Despite significant progress in understanding structural and functional alterations in the brain in depression over the past two decades, the literature has been limited by a cross-sectional view. The wide variation in individual brain morphometry by age adds to the difficulty in interpreting cross-sectional data, a limitation that is further amplified in child samples. As underscored by the findings of Whittle et al., not only age but also gender (and potentially pubertal status) have an impact on the trajectory of brain development and therefore must be taken into account in longitudinal studies of children.
The rapid advances in imaging technology also present unique methodological challenges for longitudinal neuroimaging studies. As Whittle et al. discuss in relation to the data they present, which were obtained by different scanners at the two scan waves, rapid changes in imaging technology must be addressed to combine data obtained years apart using evolving hardware and software. It is yet another challenge to obtain serial scans in child populations who may be resistant to participating in multiple scan sessions and who frequently undergo orthodontic care, a contraindication to MR imaging. Study designs that target younger children have to address higher rates of data loss due to greater movement artifact, an issue most relevant to studies of brain function. Despite these hurdles, it would seem that longitudinal imaging studies that start young and ascertain populations at high risk for depression would be a critical next step to understanding the developmental psychopathology of depression. When samples are followed through adolescence, careful measures of puberty are indicated, most optimally including hormonal measures.
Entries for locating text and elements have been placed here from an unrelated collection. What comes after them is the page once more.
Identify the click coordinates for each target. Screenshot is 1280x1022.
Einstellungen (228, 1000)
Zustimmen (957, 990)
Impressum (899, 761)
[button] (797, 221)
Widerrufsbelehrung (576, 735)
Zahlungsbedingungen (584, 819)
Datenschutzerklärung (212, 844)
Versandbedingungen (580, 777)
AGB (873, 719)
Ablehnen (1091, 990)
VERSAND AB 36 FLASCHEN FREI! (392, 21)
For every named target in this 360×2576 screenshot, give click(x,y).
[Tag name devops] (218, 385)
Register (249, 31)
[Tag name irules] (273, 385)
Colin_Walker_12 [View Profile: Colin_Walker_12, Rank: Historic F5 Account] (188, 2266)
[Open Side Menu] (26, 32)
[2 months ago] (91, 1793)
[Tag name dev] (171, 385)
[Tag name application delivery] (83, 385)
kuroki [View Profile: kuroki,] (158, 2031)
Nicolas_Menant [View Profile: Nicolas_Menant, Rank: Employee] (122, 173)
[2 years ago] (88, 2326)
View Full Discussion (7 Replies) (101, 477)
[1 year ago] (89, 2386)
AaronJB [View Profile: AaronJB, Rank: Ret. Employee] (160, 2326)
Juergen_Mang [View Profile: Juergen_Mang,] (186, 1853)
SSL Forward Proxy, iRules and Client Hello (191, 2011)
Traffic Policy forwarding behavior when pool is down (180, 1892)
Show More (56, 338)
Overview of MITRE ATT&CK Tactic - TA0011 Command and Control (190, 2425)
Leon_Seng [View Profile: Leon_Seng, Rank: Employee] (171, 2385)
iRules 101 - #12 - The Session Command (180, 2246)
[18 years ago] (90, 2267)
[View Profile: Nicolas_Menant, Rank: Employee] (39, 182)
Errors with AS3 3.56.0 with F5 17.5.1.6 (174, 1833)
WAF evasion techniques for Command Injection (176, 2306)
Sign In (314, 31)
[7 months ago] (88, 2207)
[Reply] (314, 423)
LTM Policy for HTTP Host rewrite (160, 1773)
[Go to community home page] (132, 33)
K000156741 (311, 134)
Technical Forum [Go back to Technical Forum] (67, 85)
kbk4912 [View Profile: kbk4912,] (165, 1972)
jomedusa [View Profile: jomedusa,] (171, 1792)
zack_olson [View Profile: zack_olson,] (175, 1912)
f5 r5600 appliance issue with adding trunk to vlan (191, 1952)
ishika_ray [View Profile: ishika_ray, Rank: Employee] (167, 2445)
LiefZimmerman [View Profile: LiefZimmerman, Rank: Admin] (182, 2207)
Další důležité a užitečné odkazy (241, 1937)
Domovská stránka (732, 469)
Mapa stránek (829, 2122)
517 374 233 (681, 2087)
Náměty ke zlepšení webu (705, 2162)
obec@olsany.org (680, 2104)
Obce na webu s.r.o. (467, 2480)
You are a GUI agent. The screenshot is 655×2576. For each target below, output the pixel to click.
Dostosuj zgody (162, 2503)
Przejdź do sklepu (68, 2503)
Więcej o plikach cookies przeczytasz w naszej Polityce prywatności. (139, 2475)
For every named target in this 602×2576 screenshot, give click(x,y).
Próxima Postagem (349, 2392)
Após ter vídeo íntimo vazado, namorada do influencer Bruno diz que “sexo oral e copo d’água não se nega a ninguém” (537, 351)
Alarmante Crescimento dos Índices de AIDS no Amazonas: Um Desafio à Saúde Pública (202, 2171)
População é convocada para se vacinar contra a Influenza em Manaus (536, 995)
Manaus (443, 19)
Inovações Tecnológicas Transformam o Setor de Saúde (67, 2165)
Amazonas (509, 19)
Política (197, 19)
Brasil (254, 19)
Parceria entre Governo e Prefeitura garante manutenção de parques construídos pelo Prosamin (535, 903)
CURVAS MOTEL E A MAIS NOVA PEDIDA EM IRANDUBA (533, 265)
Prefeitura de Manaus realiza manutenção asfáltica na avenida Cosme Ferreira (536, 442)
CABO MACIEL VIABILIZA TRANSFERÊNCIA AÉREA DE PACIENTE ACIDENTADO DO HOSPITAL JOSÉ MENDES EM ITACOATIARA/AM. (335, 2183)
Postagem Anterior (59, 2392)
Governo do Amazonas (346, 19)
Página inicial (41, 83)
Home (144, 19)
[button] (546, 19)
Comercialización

A future focus on longitudinal neuroimaging designs in studies of the developmental psychopathology of depression would also benefit from a sharp turn to investigations in younger age groups. Given that depression has been shown to arise very early in development, and that the human brain achieves 95% of its peak volume by age 6 (
5), the search for alterations in the development of key emotion-processing regions during early childhood may be particularly important. There is an emerging body of neuroimaging data demonstrating changes in the structure and function of brain emotion systems related to a preschool-onset episode of depression (
8,
9). Moreover, alterations in amygdala activation in response to negative emotions have been demonstrated in acutely depressed preschoolers between ages 4 and 6 (
10). This body of work suggests that brain change is already evident as early as the preschool period of development, suggesting that studies of brain development should begin at the earliest possible developmental point. Whittle et al. provide novel evidence for unique alterations by gender in the trajectory of change in the developing brain in children at risk for depression. This innovative work, based on only two structural scans in late childhood and early adolescence, may be a prelude to a rich and fruitful exploration once multiple serial scans can be obtained from early childhood through late adolescence. Longitudinal data of this kind are necessary to connect the dots, allowing for detailed mapping of the neurodevelopmental course that leads to depression.